§ **Task requirements**
Can you reproduce, word for word, the part of the El Niño notebook below that opens with the words containing "df['Sea Surface Temp'].describe()" and closes with "Seaborn joint scatterplot."?

§ **Reading text**
......

# First, let's take a look at what our dataset looks like.

In [None]:
import pandas as pd
import matplotlib.pyplot as plt
import seaborn as sns

df = pd.read_csv("../input/elnino.csv")

# Remove extra space in columns
df.columns = [col.strip() for col in df.columns]

df.head()

In [None]:
# Air Temp summary statistics
df['Air Temp'] = pd.to_numeric(df['Air Temp'], errors='coerce')
df['Air Temp'].describe()

In [None]:
# Sea Surface Temp summary statistics
df['Sea Surface Temp'] = pd.to_numeric(df['Sea Surface Temp'], errors='coerce')
df['Sea Surface Temp'].describe()

# It's often easier to see relationships visually. Let's see if there's any relationship between Air Temp and Sea Surface Temp using a Seaborn joint scatterplot.

......

§ **Supplied information**

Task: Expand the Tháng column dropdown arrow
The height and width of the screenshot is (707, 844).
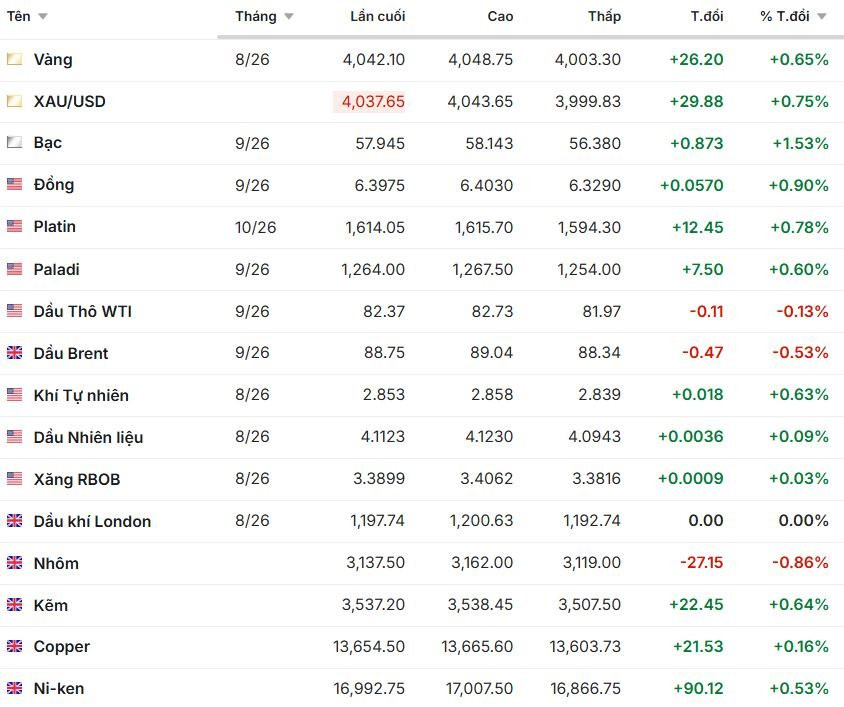Action: 289,17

......

§ **Answer in full**
df['Sea Surface Temp'].describe()

# It's often easier to see relationships visually. Let's see if there's any relationship between Air Temp and Sea Surface Temp using a Seaborn joint scatterplot.